Decollatura, agguato al bar: ricercato Domenico Mezzatesta

I carabinieri di Soveria Mannelli sono sulle tracce del padre di Giovanni Mezzatesta, il 59enne Domenico, vigile urbano in pensione, perché ritenuto coinvolto insieme al figlio nel duplice omicidio di sabato scorso a Decollatura (Catanzaro). Ad incastrare entrambi, che avrebbero avuto una pistola a testa nelle mani, ci sarebbero le immagini riprese dalla telecamere di sicurezza nel bar in cui è avvenuto l'agguato.

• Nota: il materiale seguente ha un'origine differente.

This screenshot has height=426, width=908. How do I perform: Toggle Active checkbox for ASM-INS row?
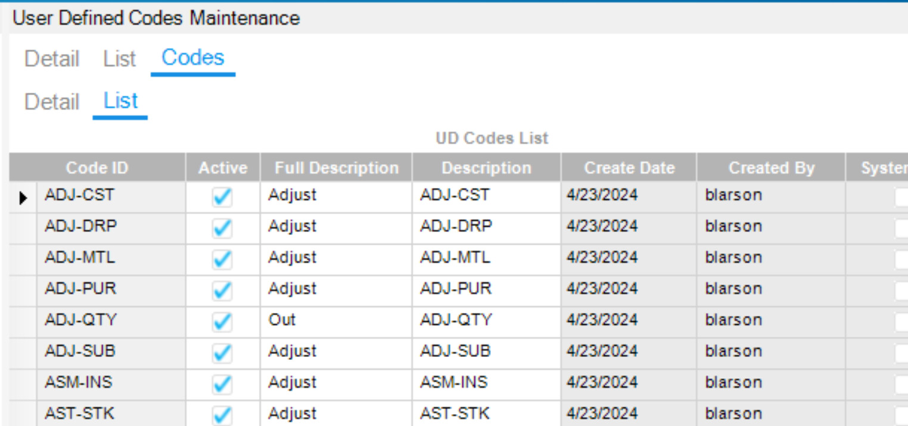(x=222, y=384)
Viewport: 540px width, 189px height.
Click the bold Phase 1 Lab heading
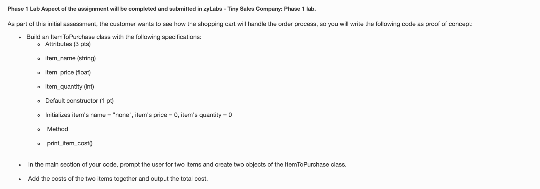162,9
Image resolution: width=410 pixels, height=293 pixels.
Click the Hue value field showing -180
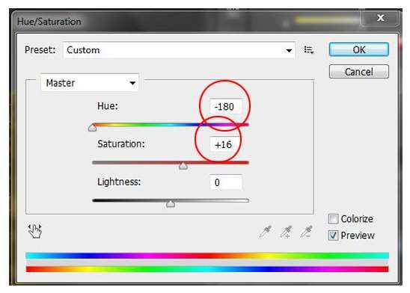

Giovanni Mezzatesta avrebbe esploso un solo colpo di pistola, prendendo poi a calci una delle vittime, ma ad uccidere i due cugini Giovanni Vescio e Francesco Iannazzo sarebbe stato appunto il padre Domenico, con tanto di colpo di grazia in testa.

L'uomo da ieri è latitante. Sul movente la Gazzetta del Sud parla di possibili minacce rivolte alla famiglia Mezzatesta da Vescio e Iannazzo, proprio nel locale in cui è avvenuto il delitto, ma si tratta di una mera ipotesi in attesa di riscontri. Altra pista seguita è quella di una vendetta per una bomba fatta esplodere da sconosciuti sotto la finestra dell’abitazione dell’ex vigile a settembre scorso. Dietro l’attentato dinamitardo potrebbe esserci un tentativo d'estorsione secondo gli inquirenti.

Giovanni Mezzatesta, difeso dall’avvocato Francesco Pagliuso, all’interrogatorio di garanzia in carcere non ha proferito parola. Secondo il suo legale il 38enne:

“certamente è estraneo ai fatti perché, ove mai fosse stato presente sul posto, non è stato con sicurezza lui a sparare, come dimostra la circostanza che non è stato sottoposto allo stub e cioè alla prova scientifica per verificare la presenza di polvere da sparo sugli indumenti e sul corpo. Questo a conferma che evidentemente Giovanni Mezzatesta è rimasto completamente estraneo alla dinamica omicidiaria”.

Due testimoni che erano nel bar Reventino di Decollatura al momento dell’agguato sono irreperibili, i carabinieri li stanno cercando per sentire la loro ricostruzione dei fatti.